Start of Given data

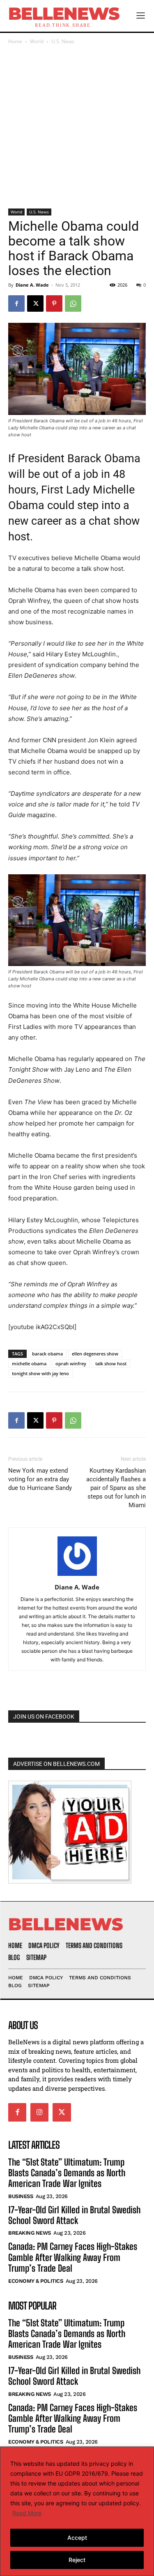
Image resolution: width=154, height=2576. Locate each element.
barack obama (47, 1354)
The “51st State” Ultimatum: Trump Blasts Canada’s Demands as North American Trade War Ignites (66, 2173)
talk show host (110, 1363)
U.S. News (62, 41)
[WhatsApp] (73, 303)
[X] (35, 303)
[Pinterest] (54, 303)
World (37, 41)
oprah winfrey (70, 1363)
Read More (26, 2512)
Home (15, 41)
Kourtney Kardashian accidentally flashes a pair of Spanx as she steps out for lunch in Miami (116, 1488)
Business (20, 2196)
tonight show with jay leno (40, 1373)
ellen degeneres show (95, 1354)
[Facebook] (16, 303)
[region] (77, 2511)
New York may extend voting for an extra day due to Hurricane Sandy (40, 1479)
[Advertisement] (77, 127)
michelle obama (29, 1363)
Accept (77, 2537)
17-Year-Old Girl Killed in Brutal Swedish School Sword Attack (74, 2215)
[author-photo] (77, 1575)
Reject (77, 2559)
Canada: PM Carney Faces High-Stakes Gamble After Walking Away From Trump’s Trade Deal (72, 2257)
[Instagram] (39, 2112)
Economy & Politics (35, 2281)
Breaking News (29, 2233)
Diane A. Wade (32, 285)
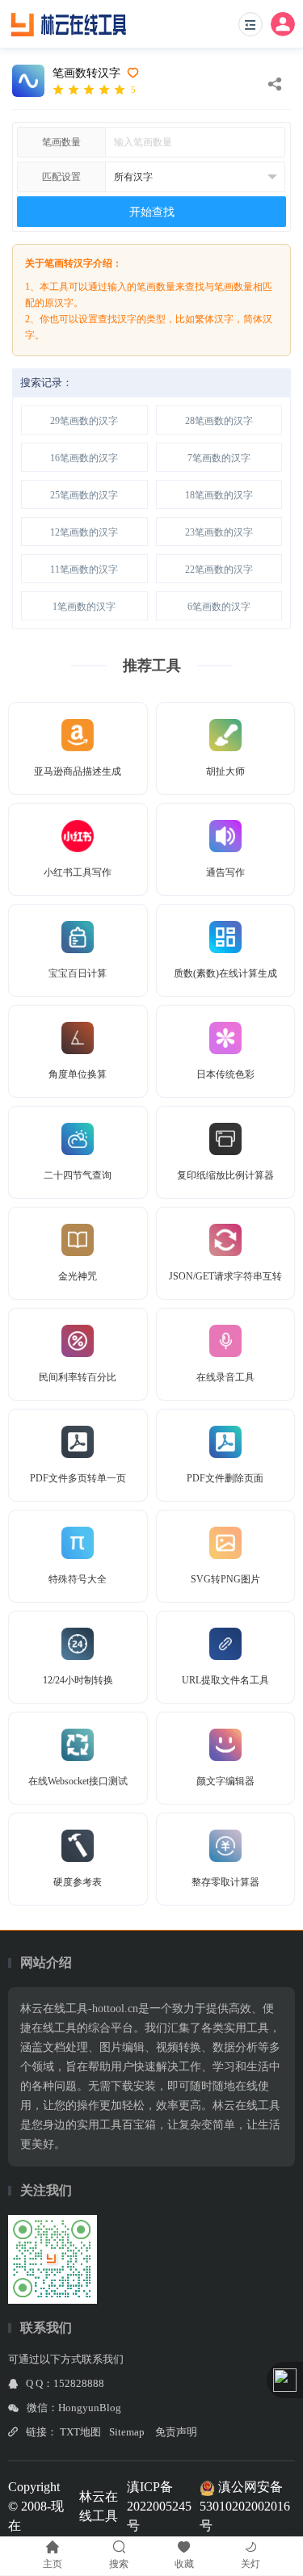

End of Given data

**Task goal**
Once the line containing "[Pinterest] (54, 303)" is found in the records above, it and every line after it up to the last must be repeated exactly, without pictures.

**Answer space**
[Pinterest] (54, 303)
World (37, 41)
oprah winfrey (70, 1363)
Read More (26, 2512)
Home (15, 41)
Kourtney Kardashian accidentally flashes a pair of Spanx as she steps out for lunch in Miami (116, 1488)
Business (20, 2196)
tonight show with jay leno (40, 1373)
ellen degeneres show (95, 1354)
[Facebook] (16, 303)
[region] (77, 2511)
New York may extend voting for an extra day due to Hurricane Sandy (40, 1479)
[Advertisement] (77, 127)
michelle obama (29, 1363)
Accept (77, 2537)
17-Year-Old Girl Killed in Brutal Swedish School Sword Attack (74, 2215)
[author-photo] (77, 1575)
Reject (77, 2559)
Canada: PM Carney Faces High-Stakes Gamble After Walking Away From Trump’s Trade Deal (72, 2257)
[Instagram] (39, 2112)
Economy & Politics (35, 2281)
Breaking News (29, 2233)
Diane A. Wade (32, 285)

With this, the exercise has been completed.